- [Exercise aim] Beneath this task are the entries; from the line with "Task: Expand the Watchlist dropdown" through the last one, transcribe every line exactly and nothing else, skipping pictures.

- [Materials provided]
== == ==

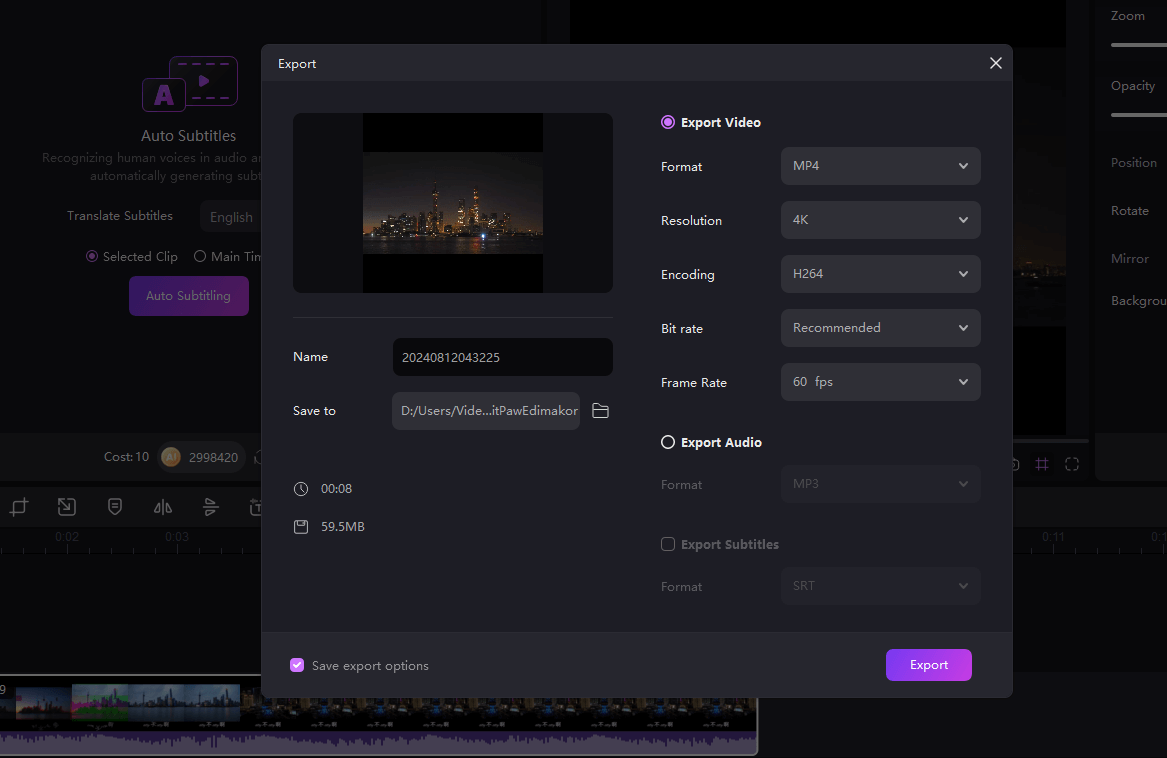
Task: Click the vertical flip icon in toolbar
Action: click(x=211, y=507)
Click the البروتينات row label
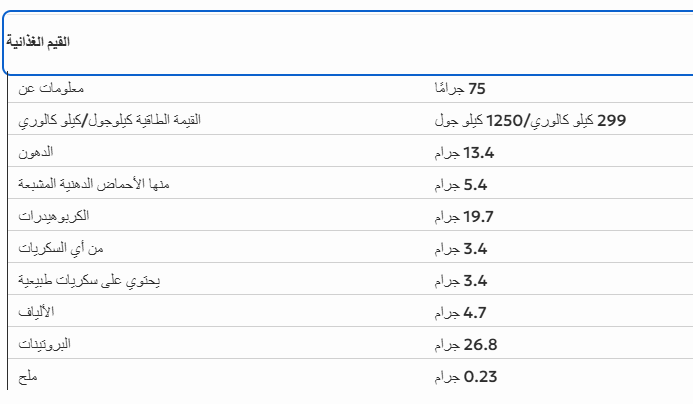 pyautogui.click(x=45, y=344)

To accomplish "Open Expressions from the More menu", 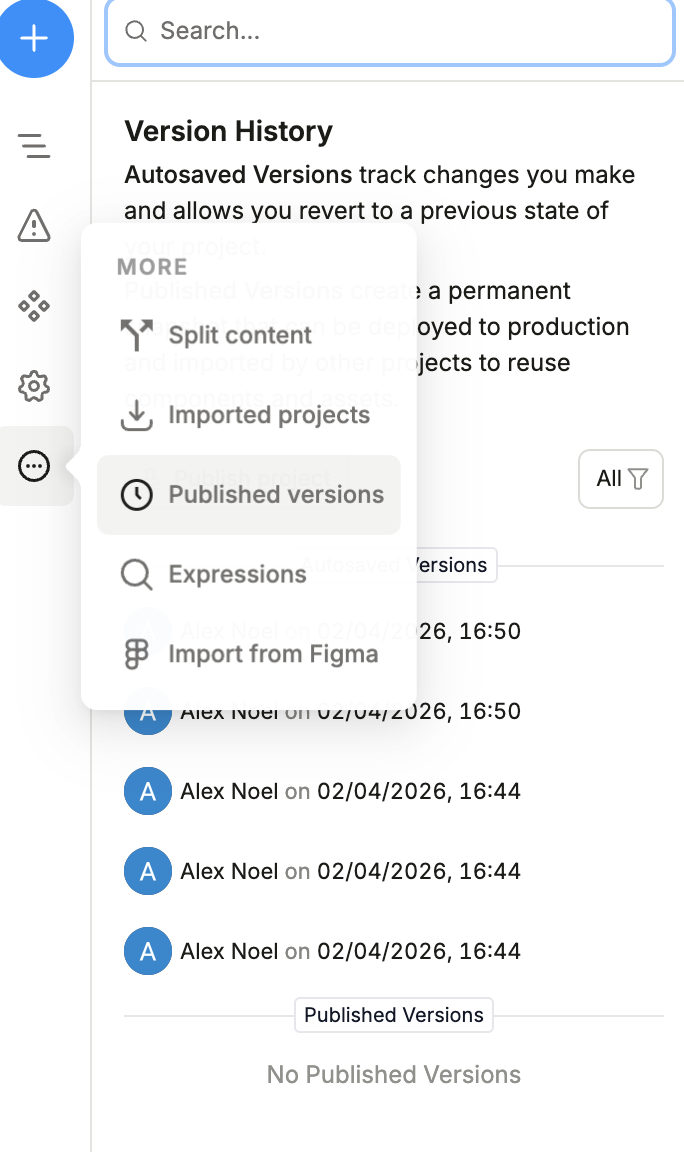I will [237, 575].
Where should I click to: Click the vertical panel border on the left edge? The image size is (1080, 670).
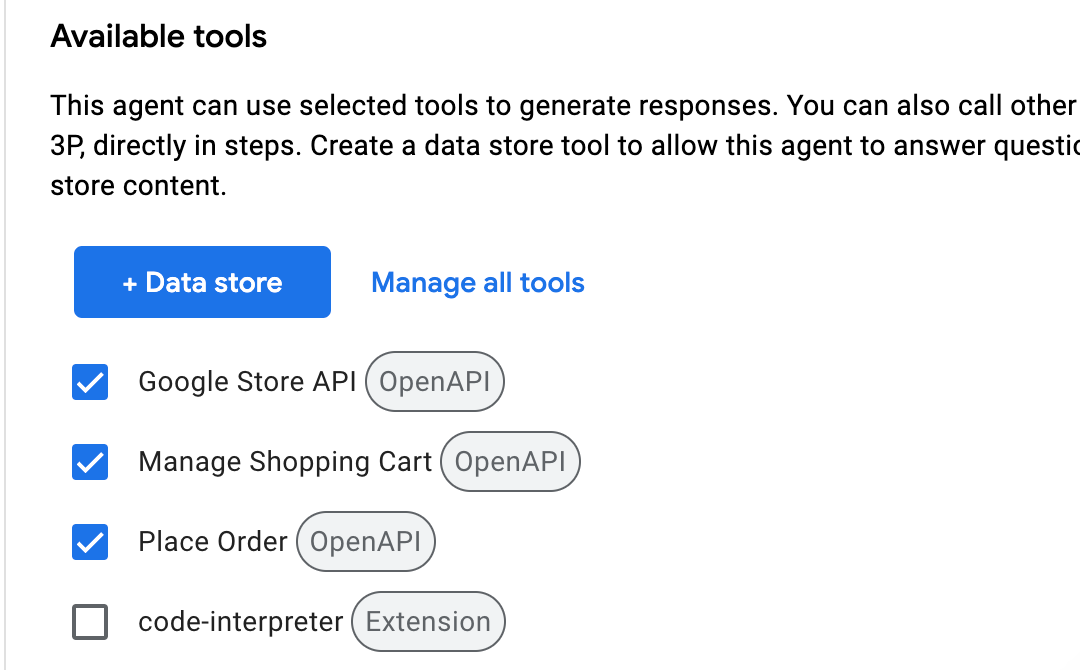5,335
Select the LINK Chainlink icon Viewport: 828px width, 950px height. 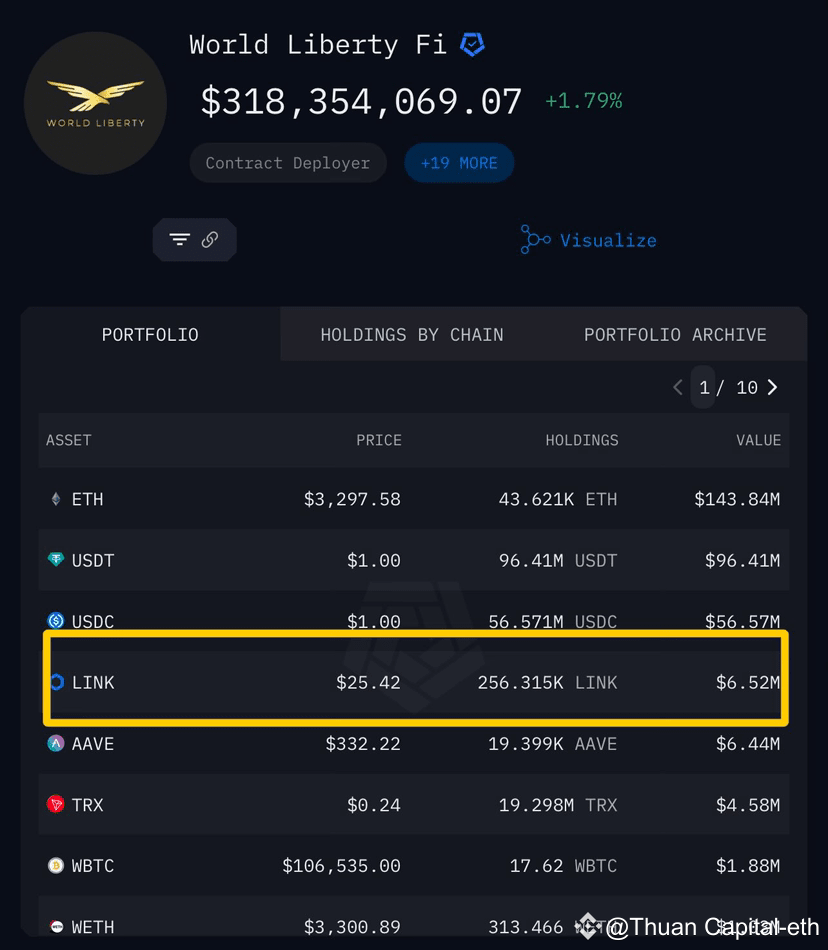coord(55,682)
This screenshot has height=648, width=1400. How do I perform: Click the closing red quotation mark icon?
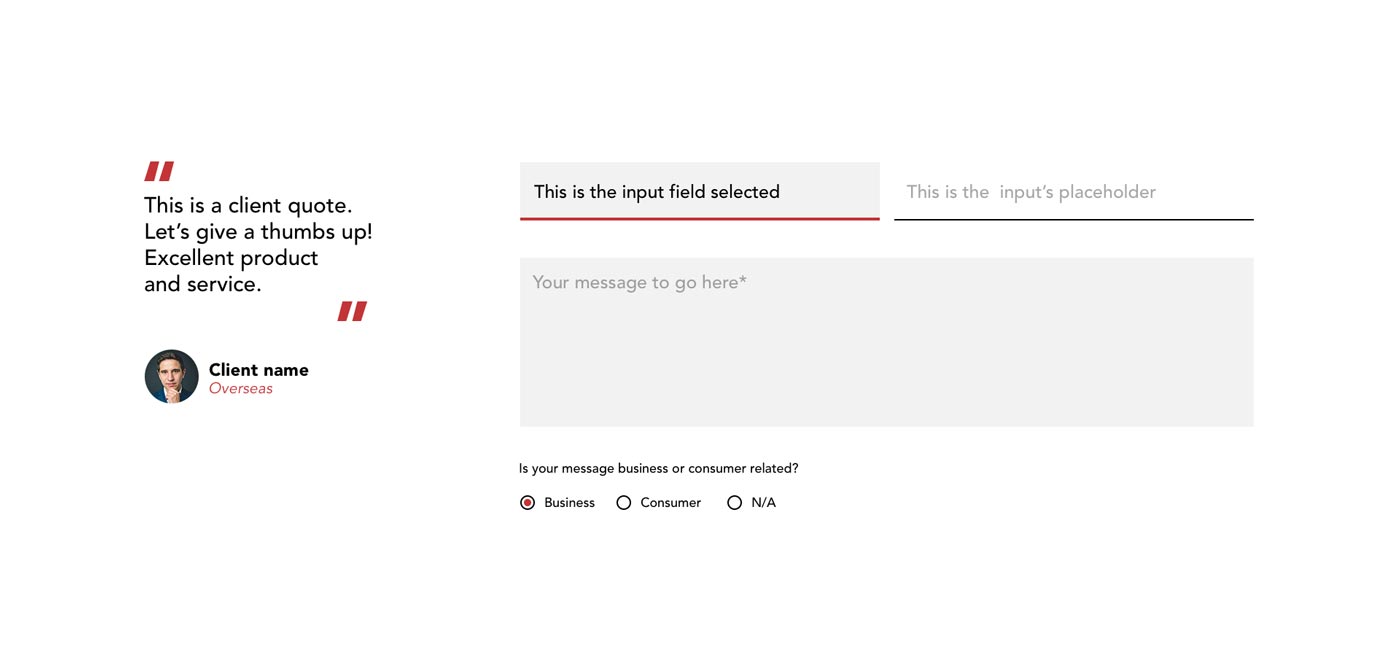click(352, 311)
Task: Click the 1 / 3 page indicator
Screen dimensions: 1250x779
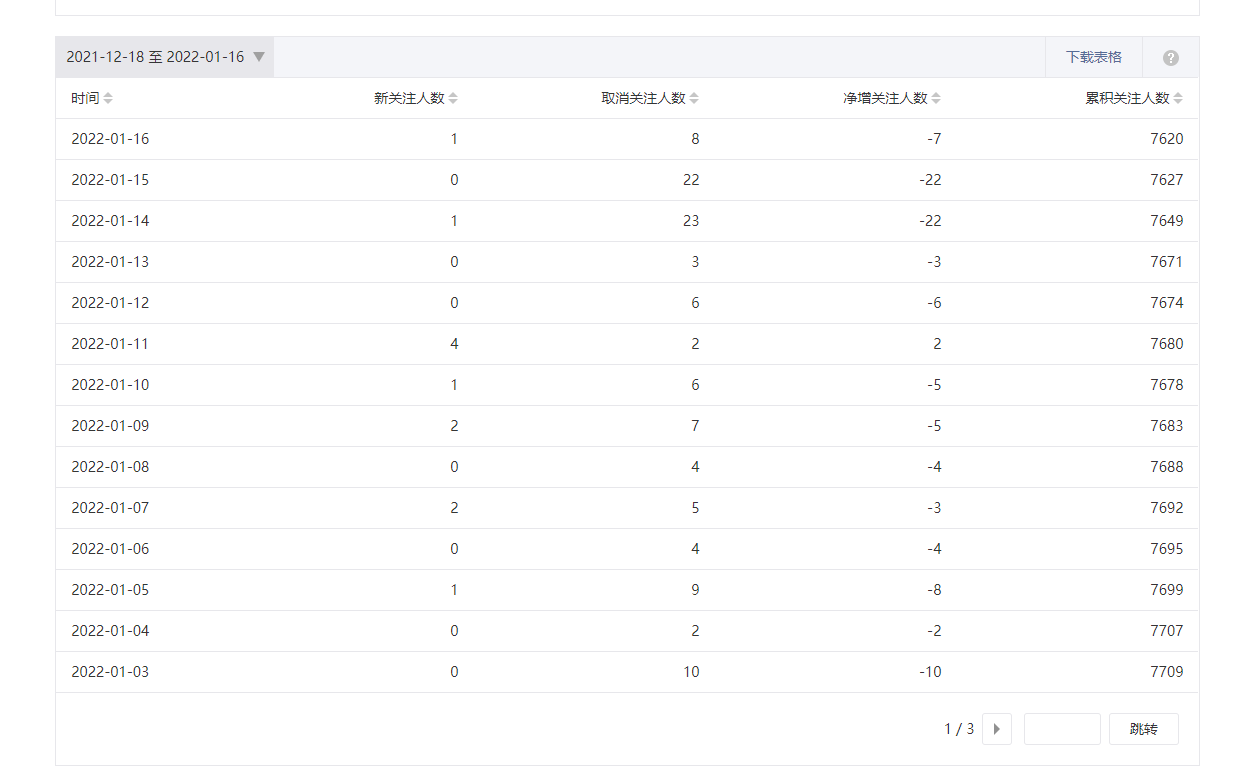Action: pos(958,729)
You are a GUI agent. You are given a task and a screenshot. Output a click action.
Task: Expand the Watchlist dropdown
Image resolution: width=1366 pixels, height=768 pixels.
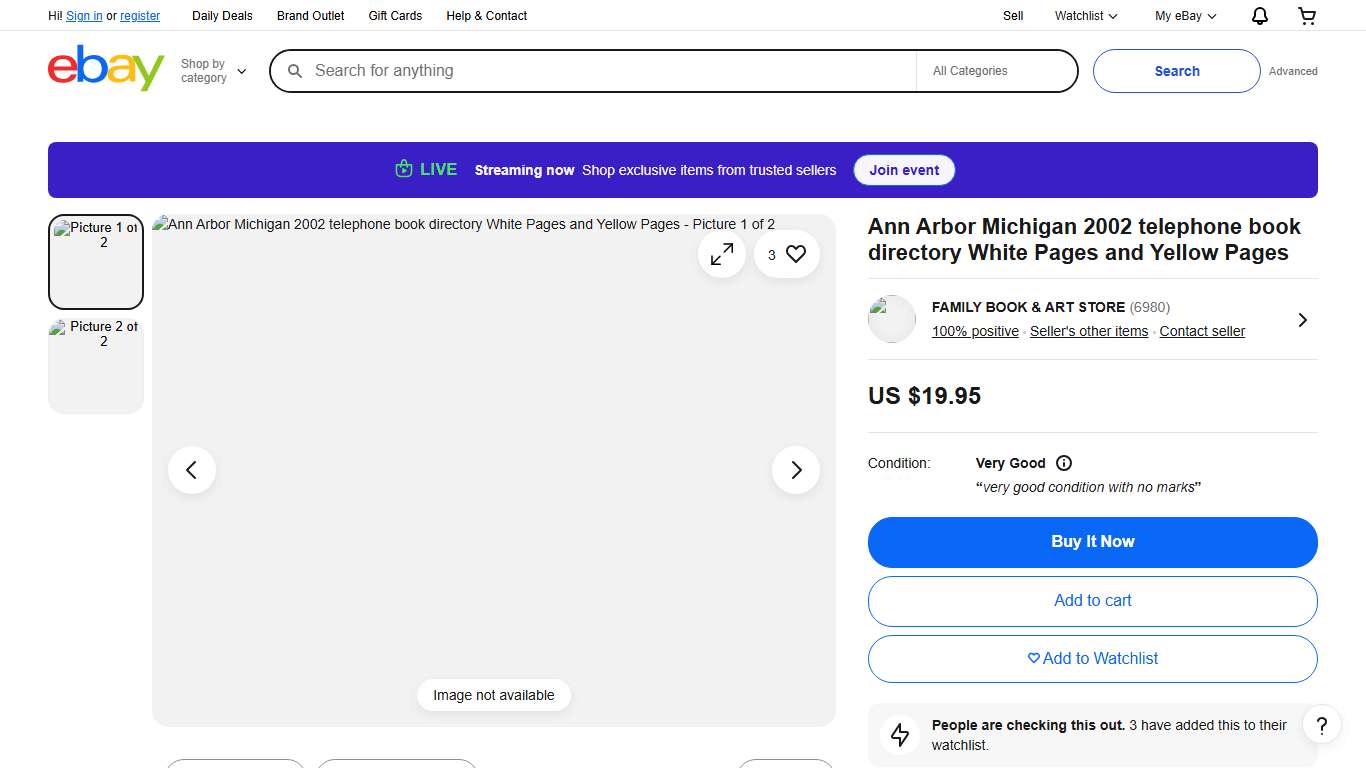coord(1086,16)
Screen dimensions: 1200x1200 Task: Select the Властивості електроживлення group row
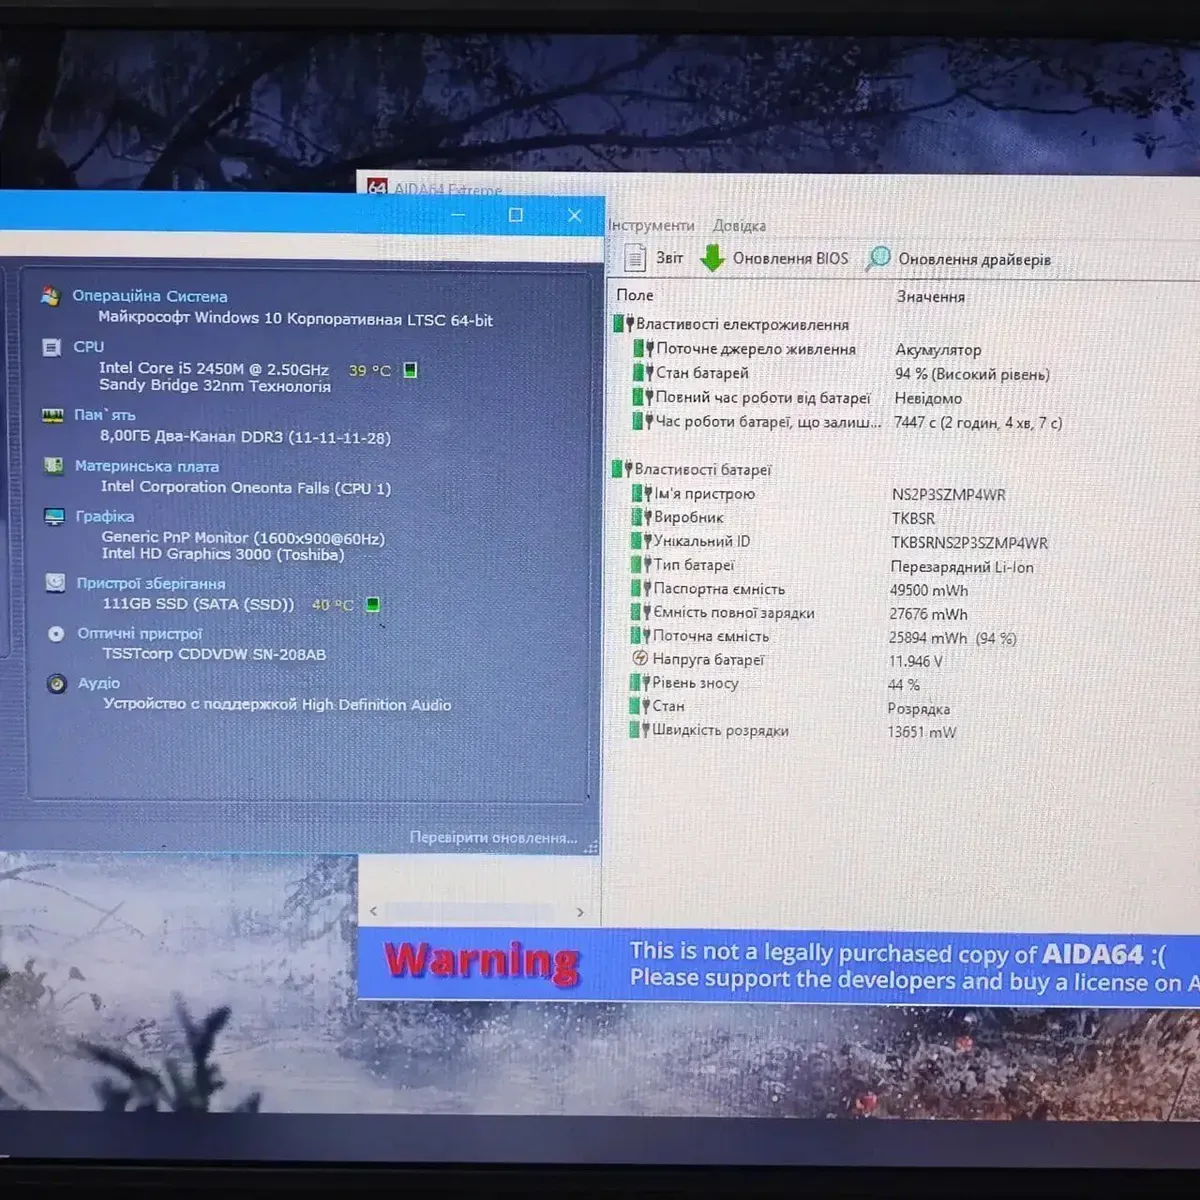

== == ==

- [Solution]
Task: Expand the Watchlist dropdown
Image resolution: width=1366 pixels, height=768 pixels.
coord(1086,16)
Screen dimensions: 1200x1200 Task: Select the Властивості електроживлення group row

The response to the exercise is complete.